Grid computing is clustering’s more flexible cousin. In a grid set up, heterogeneous, disparate systems are linked, often across multiple locations and through varied network connections, to share processing power to perform complex tasks.

Clustering is defined as the joining of two or more computers together to act like a single, better, supercomputer.

Virtualization creates several servers within one machine to solve the conundrum of often underutilized individual servers, turning what had once been unused overhead into useful virtual partitions. We covered x86 software virtualization in depth her. Mainframe technologies and new partitioning and chip-level hardware from vendors like IBM, HP and Sun add hardware virtualization strategies to the mix.

Rounding out the family is on-demand computing, which is sometimes referred to as utility computing. It is a more enterprise-oriented method of flexibly reallocating resources to suit changing business tasks. One example of on-demand computing in the real world is the new Control Tower management software for RLX blades, which performs automatic on-demand reallocation based on a variety of changing business needs. On-demand computing often involves outsourcing resources, as is the case with IBM’s Deep Computing center in Poughkeepsie.

Deep Blue Clusters

In May, ServerWatch reported on the second IBM Deep Computing Capacity On Demand Center, which launched in Montpelier, France. The Center, along with its Poughkeepsie sibling, enables organizations to purchase supercomputer access on an as-needed basis without having to build the clusters or purchase multiprocessor systems themselves.

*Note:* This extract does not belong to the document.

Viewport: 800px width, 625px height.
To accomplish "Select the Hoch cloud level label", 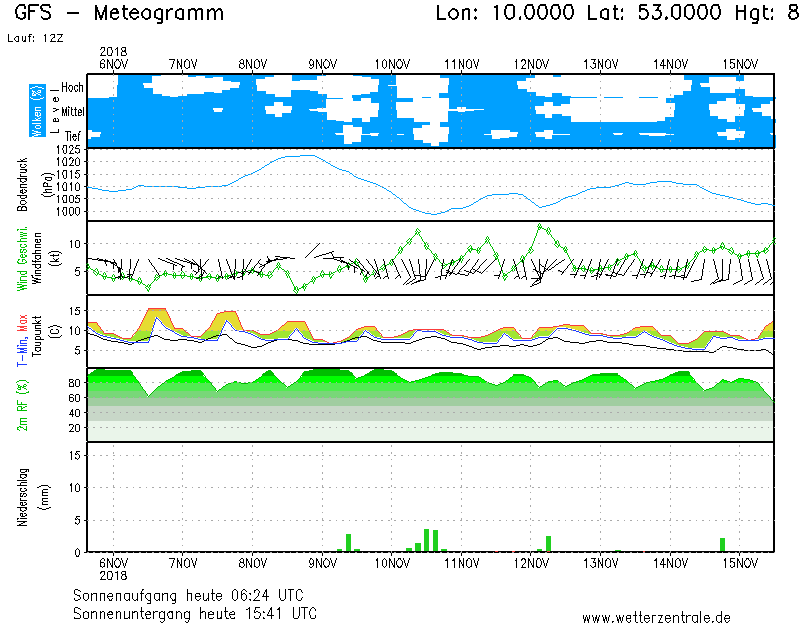I will click(71, 88).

“By far, the number-one benefit to this model is that it allows companies to be more responsive, to tackle projects that are larger then than they would otherwise be able to consider,” Mark Solomon, director of IBM Deep Computing Capacity On-Demand told ServerWatch, “This is a real game changer for the SMB, as it helps level the playing field with larger competitors.”

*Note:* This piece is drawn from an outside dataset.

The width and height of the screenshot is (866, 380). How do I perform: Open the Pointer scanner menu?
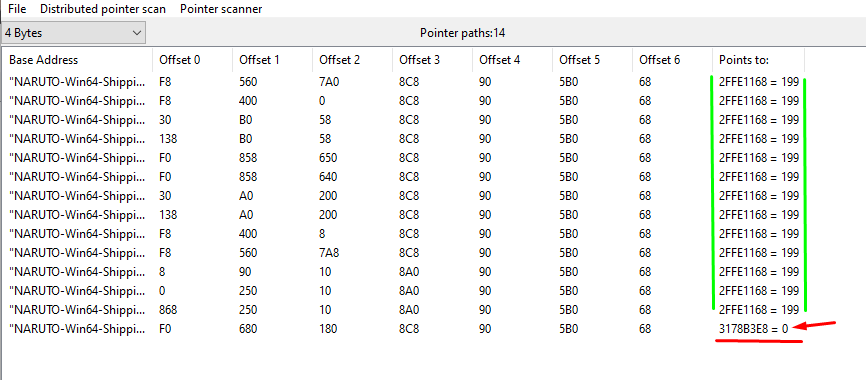point(221,9)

The Center provides technology normally out of reach for the small and midsize business. It offers Intel, AMD, and POWER-based servers, as well as a host of storage technologies, such as SCSIs and SANs, across network protocols that include 10/100 and Gigabit Ethernet, Myrinet, and Infiniband. These architectures can be used interchangeably — for example, memory-heavy POWER-based system on the front end coupled with an IA-32 system on the back end, Solomon said.

The arrangement between the Deep Computing center and an enterprise is akin to a lease but with much more power and flexibility. It removes administrators “from the burden of managing the life cycle of technology,” Solomon said. Financial benefits include not having to justify the capital purchase required for the typical three to five year hardware life.

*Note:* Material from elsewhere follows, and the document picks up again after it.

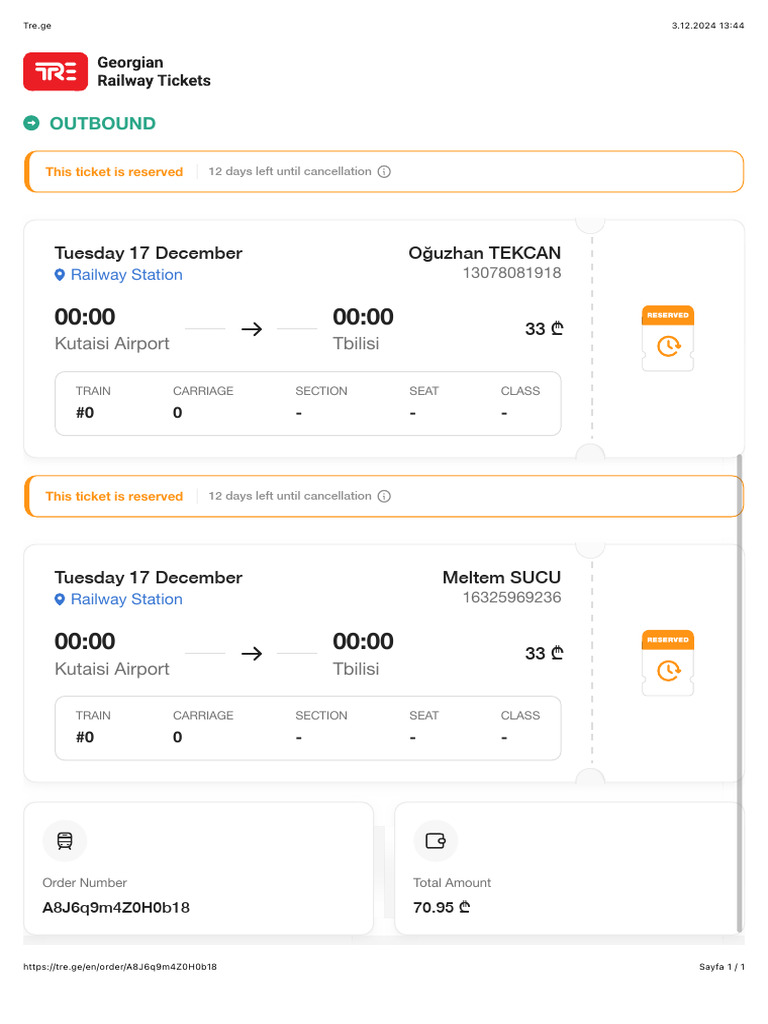Click the reserved clock icon for Oğuzhan TEKCAN

(x=668, y=345)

As might be expected, placing this initiative within the above definitions is a blurry prospect. “What we’ve done is build an extremely large cluster that we slice up and create virtual clusters from,” Solomon noted. Also, “It would be appropriate to view [the Center] as a private grid, because the resources are dedicated to an individual user for the period of time that they need it and because the system image is customized for that user’s needs.”

Will such a flexible commodity model prove irresistible enough to render in-house IT obsolete? Solomon cautions against selling your data center on eBay just yet but is optimistic about the model’s potential. “I think we have a ways to go before we see people not [keeping machines in-house], yet I believe this is an emerging trend,” he noted. “It’s beginning with a interest in gaining external capacity to meet peak demand and will likely continue from there.”